··· 所给文本
文选目录 全部文选 添加文选 添加目录
于 谦 纪 念 馆

于谦之死——士人的尴尬与绝望

X

  于谦之死——士人的尴尬与绝望
  
  从台阁体到于谦之死,其间跨度虽嫌稍大,但二者之间却并非毫无关联。
  于谦初入仕途乃是由杨士奇所荐,此为其直接关联。更重要的是,于谦之死
  乃是仁、宣以来各种历史因素运演的必然结果。简而言之,于谦之死源于“
  夺门”,“夺门”源于土木堡之变,土木堡之变源于王振专权,王振专权源
  于仁、宣士风的疲软。其实王振当时的势力尚未达到后来刘瑾、魏忠贤的程
  度,用历史学家的话说是“势若孤雏,根非磐据,”(《明史纪事本末》卷
  二九)最后却弄得生灵涂炭,几于亡国。这除了皇帝的昏庸柔弱外,与士风
  的疲软也有直接联系。诚如上述,三杨等阁臣与皇上的关系中师生情感占有
  相当的比重,随着仁、宣二帝的逝去,此种情感已不复存在。正统初年的短
  时太平无事,实在是因为皇权尚握于太皇太后手中,而随着她的去世,太平
  的局面也就悄然隐去。就与皇上的情感而言,也许更有利于太监而不是阁臣,
  因为宦官多顺从帝王的情趣爱好而得其欢心,阁臣则多以君道限制其欲望而
  招致厌恶,②尤其守成之君更是如此。从王振引导刚登基的英宗在将台观看
  比武,到唆使其御驾亲征,再到土木堡之变的英宗被也先俘获,该是一个顺
  理成章的过程。士人在失去了与皇帝的情感纽带之后,显然也失去了驾驭朝
  政的能力。清慎的心态只能使大多数士人在宦官专权下走向无可奈何的自保,
  更进一步,在自保亦难的情势下,许多人便不免弃道从势,捞取实惠。于是
  王佑这类士人出现了,他为了讨王振的欢心,竟使其面对“王侍郎何无须”
······
··· 数据
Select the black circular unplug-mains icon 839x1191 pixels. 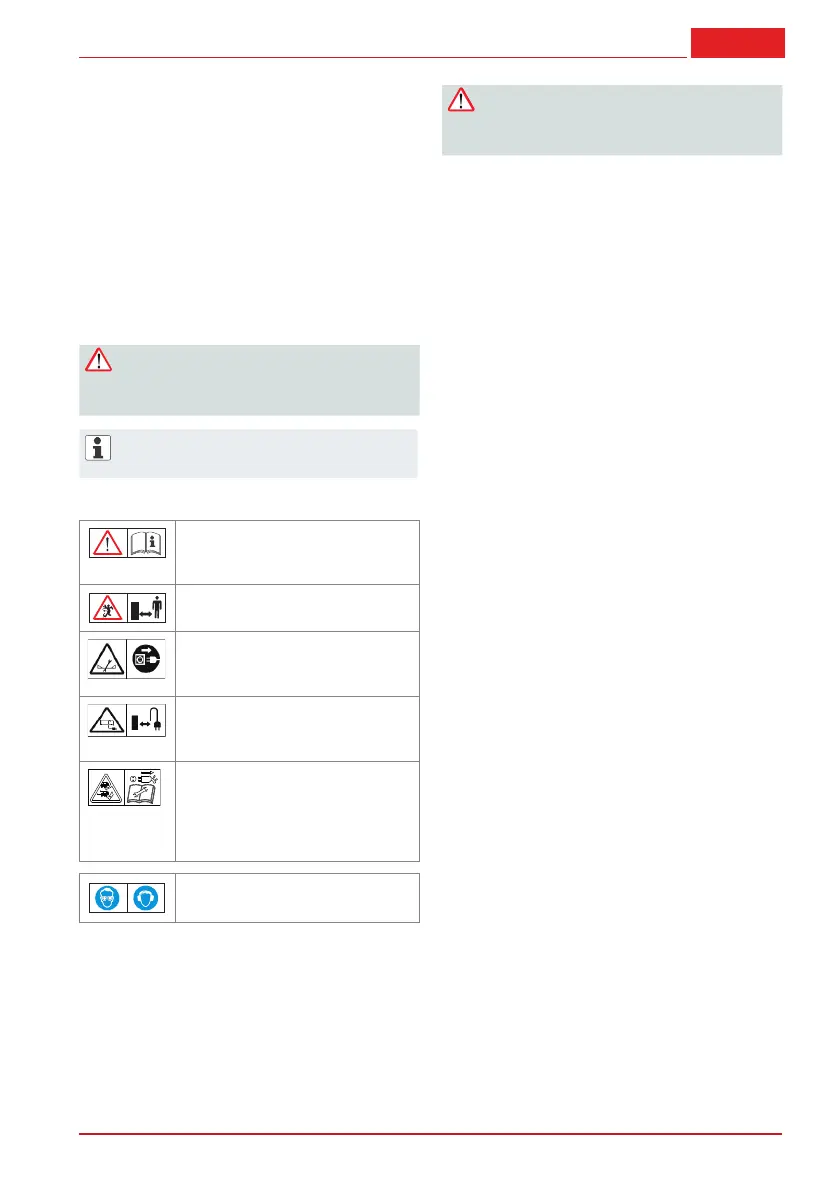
······
▶ [你的任务] 从这篇论述于谦之死的文章停下的地方接着往下写。

▶ [练习结果]
  的戏弄作出如此回答:“老爷所无,儿安敢有?”(同上)无论是清慎的自
  洁还是无耻的自污,都不能阻止宦官势力的恶性膨胀,于是明王朝政治的恶
  化也就势所难免了。在这种背景下,出现了于谦。
  于谦(1398—1457),字廷益,钱塘人,永乐十九年进士。他从入仕为
  官至夺门之变时被冤而死,共经历了永乐、洪熙、宣德、正统、景泰五朝。
  他死后被谥忠愍,又谥忠肃,现代学者则大多称其为抗敌保国的民族英雄。
  于谦的确有忠诚无私的高洁人格与济世为民的远大抱负,这不仅有他那再造
  社稷的盖世功勋为证,而且凡是对中国古代文学略有了解者,可能都读过他
  那“粉骨碎身全不怕,要留清白在人间”的《石灰吟》,以及“但愿苍生俱
  饱暖,不辞辛苦出山林”的《咏煤炭》。然而这只是于谦人格心态的一半。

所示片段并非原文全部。